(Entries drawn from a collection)
>>>>

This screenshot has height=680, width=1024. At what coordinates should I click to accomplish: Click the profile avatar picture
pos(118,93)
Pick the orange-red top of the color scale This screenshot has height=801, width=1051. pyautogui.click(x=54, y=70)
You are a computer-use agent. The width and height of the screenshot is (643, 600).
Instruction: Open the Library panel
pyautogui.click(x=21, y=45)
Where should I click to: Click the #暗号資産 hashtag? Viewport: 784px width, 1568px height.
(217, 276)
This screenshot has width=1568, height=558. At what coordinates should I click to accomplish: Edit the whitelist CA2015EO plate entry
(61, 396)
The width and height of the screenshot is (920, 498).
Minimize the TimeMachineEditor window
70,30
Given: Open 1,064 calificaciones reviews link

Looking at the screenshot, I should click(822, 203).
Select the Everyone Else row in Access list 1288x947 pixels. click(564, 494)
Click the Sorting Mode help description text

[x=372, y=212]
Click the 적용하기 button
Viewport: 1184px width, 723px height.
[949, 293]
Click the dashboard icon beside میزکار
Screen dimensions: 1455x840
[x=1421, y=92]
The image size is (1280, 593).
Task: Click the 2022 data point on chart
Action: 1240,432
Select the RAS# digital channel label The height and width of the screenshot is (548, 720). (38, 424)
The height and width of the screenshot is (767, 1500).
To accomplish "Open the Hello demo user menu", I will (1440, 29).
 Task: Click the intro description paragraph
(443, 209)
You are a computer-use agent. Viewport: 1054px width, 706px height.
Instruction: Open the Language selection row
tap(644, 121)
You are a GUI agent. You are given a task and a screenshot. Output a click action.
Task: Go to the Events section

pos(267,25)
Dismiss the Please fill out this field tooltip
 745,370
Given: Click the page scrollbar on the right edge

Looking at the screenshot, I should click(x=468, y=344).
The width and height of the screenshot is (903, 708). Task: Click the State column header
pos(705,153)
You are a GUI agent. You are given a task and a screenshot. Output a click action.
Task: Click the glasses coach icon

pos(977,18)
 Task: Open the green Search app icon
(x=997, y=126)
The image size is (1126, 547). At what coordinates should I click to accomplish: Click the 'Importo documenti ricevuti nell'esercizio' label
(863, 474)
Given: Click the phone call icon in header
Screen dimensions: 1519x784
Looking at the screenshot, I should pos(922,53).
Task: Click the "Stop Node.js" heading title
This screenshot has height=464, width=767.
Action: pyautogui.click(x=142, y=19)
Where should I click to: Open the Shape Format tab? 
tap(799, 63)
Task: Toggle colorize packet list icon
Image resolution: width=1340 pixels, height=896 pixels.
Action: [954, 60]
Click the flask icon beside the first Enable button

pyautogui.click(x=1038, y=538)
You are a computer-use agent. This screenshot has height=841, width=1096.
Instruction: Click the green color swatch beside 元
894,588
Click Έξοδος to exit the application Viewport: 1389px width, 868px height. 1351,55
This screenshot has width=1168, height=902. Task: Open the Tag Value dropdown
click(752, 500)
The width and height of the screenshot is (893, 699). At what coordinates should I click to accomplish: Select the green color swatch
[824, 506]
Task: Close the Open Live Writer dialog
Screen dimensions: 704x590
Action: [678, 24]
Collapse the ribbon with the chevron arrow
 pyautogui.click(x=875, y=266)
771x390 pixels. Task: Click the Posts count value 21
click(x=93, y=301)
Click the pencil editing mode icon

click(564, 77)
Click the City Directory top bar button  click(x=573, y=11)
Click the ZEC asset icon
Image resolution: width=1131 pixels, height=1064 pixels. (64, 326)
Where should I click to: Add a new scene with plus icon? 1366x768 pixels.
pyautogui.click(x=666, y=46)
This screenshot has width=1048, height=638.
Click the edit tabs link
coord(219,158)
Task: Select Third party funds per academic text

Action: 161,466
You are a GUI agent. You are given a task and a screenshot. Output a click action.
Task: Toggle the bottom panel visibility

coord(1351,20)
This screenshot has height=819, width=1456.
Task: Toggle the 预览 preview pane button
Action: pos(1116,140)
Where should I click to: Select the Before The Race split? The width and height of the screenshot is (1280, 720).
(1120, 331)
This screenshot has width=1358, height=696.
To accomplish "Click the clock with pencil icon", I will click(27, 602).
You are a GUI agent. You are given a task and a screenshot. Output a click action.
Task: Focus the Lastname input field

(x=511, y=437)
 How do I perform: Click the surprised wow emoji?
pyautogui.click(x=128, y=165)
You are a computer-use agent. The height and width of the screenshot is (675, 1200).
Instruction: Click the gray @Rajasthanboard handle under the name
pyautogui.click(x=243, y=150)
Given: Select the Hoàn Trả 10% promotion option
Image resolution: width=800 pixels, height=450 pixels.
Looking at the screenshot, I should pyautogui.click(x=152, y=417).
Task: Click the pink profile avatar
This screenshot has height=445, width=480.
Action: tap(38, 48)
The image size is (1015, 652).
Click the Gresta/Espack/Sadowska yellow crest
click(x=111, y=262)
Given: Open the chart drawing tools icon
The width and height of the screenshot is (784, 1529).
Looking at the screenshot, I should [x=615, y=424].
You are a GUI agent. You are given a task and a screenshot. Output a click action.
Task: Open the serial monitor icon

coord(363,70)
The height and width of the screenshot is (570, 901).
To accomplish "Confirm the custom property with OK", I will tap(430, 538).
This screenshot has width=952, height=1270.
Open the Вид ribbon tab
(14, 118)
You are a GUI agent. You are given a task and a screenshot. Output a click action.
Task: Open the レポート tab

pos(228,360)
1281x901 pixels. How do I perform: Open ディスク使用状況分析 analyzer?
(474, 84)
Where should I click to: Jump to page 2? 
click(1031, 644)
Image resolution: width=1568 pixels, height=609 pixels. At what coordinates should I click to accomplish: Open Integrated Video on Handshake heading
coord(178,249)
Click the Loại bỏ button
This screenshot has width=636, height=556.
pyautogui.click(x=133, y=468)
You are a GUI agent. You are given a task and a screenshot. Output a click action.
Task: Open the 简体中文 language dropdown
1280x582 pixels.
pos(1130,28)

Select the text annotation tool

<<<<

Please reproduce the data above in full, substituting "interface agent" for "GUI agent" wherever it occurs and changing nothing else.

This screenshot has height=680, width=1024. At what coordinates should I click to accomplish: Click the profile avatar picture
pos(118,93)
Pick the orange-red top of the color scale This screenshot has height=801, width=1051. pyautogui.click(x=54, y=70)
You are a computer-use agent. The width and height of the screenshot is (643, 600).
Instruction: Open the Library panel
pyautogui.click(x=21, y=45)
Where should I click to: Click the #暗号資産 hashtag? Viewport: 784px width, 1568px height.
(217, 276)
This screenshot has width=1568, height=558. At what coordinates should I click to accomplish: Edit the whitelist CA2015EO plate entry
(61, 396)
The width and height of the screenshot is (920, 498).
Minimize the TimeMachineEditor window
70,30
Given: Open 1,064 calificaciones reviews link

Looking at the screenshot, I should click(822, 203).
Select the Everyone Else row in Access list 1288x947 pixels. click(564, 494)
Click the Sorting Mode help description text

[x=372, y=212]
Click the 적용하기 button
Viewport: 1184px width, 723px height.
[949, 293]
Click the dashboard icon beside میزکار
Screen dimensions: 1455x840
[x=1421, y=92]
The image size is (1280, 593).
Task: Click the 2022 data point on chart
Action: 1240,432
Select the RAS# digital channel label The height and width of the screenshot is (548, 720). (38, 424)
The height and width of the screenshot is (767, 1500).
To accomplish "Open the Hello demo user menu", I will (1440, 29).
 Task: Click the intro description paragraph
(443, 209)
You are a computer-use agent. Viewport: 1054px width, 706px height.
Instruction: Open the Language selection row
tap(644, 121)
You are a interface agent. You are given a task and a screenshot. Output a click action.
Task: Go to the Events section

pos(267,25)
Dismiss the Please fill out this field tooltip
 745,370
Given: Click the page scrollbar on the right edge

Looking at the screenshot, I should click(x=468, y=344).
The width and height of the screenshot is (903, 708). Task: Click the State column header
pos(705,153)
You are a interface agent. You are given a task and a screenshot. Output a click action.
Task: Click the glasses coach icon

pos(977,18)
 Task: Open the green Search app icon
(x=997, y=126)
The image size is (1126, 547). At what coordinates should I click to accomplish: Click the 'Importo documenti ricevuti nell'esercizio' label
(863, 474)
Given: Click the phone call icon in header
Screen dimensions: 1519x784
Looking at the screenshot, I should pos(922,53).
Task: Click the "Stop Node.js" heading title
This screenshot has height=464, width=767.
Action: pyautogui.click(x=142, y=19)
Where should I click to: Open the Shape Format tab? 
tap(799, 63)
Task: Toggle colorize packet list icon
Image resolution: width=1340 pixels, height=896 pixels.
Action: [954, 60]
Click the flask icon beside the first Enable button

pyautogui.click(x=1038, y=538)
You are a computer-use agent. This screenshot has height=841, width=1096.
Instruction: Click the green color swatch beside 元
894,588
Click Έξοδος to exit the application Viewport: 1389px width, 868px height. 1351,55
This screenshot has width=1168, height=902. Task: Open the Tag Value dropdown
click(752, 500)
The width and height of the screenshot is (893, 699). At what coordinates should I click to accomplish: Select the green color swatch
[824, 506]
Task: Close the Open Live Writer dialog
Screen dimensions: 704x590
Action: [678, 24]
Collapse the ribbon with the chevron arrow
 pyautogui.click(x=875, y=266)
771x390 pixels. Task: Click the Posts count value 21
click(x=93, y=301)
Click the pencil editing mode icon

click(564, 77)
Click the City Directory top bar button  click(x=573, y=11)
Click the ZEC asset icon
Image resolution: width=1131 pixels, height=1064 pixels. (64, 326)
Where should I click to: Add a new scene with plus icon? 1366x768 pixels.
pyautogui.click(x=666, y=46)
This screenshot has width=1048, height=638.
Click the edit tabs link
coord(219,158)
Task: Select Third party funds per academic text

Action: 161,466
You are a interface agent. You are given a task and a screenshot. Output a click action.
Task: Toggle the bottom panel visibility

coord(1351,20)
This screenshot has height=819, width=1456.
Task: Toggle the 预览 preview pane button
Action: pos(1116,140)
Where should I click to: Select the Before The Race split? The width and height of the screenshot is (1280, 720).
(1120, 331)
This screenshot has width=1358, height=696.
To accomplish "Click the clock with pencil icon", I will click(27, 602).
You are a interface agent. You are given a task and a screenshot. Output a click action.
Task: Focus the Lastname input field

(x=511, y=437)
 How do I perform: Click the surprised wow emoji?
pyautogui.click(x=128, y=165)
You are a computer-use agent. The height and width of the screenshot is (675, 1200).
Instruction: Click the gray @Rajasthanboard handle under the name
pyautogui.click(x=243, y=150)
Given: Select the Hoàn Trả 10% promotion option
Image resolution: width=800 pixels, height=450 pixels.
Looking at the screenshot, I should pyautogui.click(x=152, y=417).
Task: Click the pink profile avatar
This screenshot has height=445, width=480.
Action: tap(38, 48)
The image size is (1015, 652).
Click the Gresta/Espack/Sadowska yellow crest
click(x=111, y=262)
Given: Open the chart drawing tools icon
The width and height of the screenshot is (784, 1529).
Looking at the screenshot, I should [x=615, y=424].
You are a interface agent. You are given a task and a screenshot. Output a click action.
Task: Open the serial monitor icon

coord(363,70)
The height and width of the screenshot is (570, 901).
To accomplish "Confirm the custom property with OK", I will tap(430, 538).
This screenshot has width=952, height=1270.
Open the Вид ribbon tab
(14, 118)
You are a interface agent. You are given a task and a screenshot. Output a click action.
Task: Open the レポート tab

pos(228,360)
1281x901 pixels. How do I perform: Open ディスク使用状況分析 analyzer?
(474, 84)
Where should I click to: Jump to page 2? 
click(1031, 644)
Image resolution: width=1568 pixels, height=609 pixels. At what coordinates should I click to accomplish: Open Integrated Video on Handshake heading
coord(178,249)
Click the Loại bỏ button
This screenshot has width=636, height=556.
pyautogui.click(x=133, y=468)
You are a interface agent. You are given a task and a screenshot. Output a click action.
Task: Open the 简体中文 language dropdown
1280x582 pixels.
pos(1130,28)

Select the text annotation tool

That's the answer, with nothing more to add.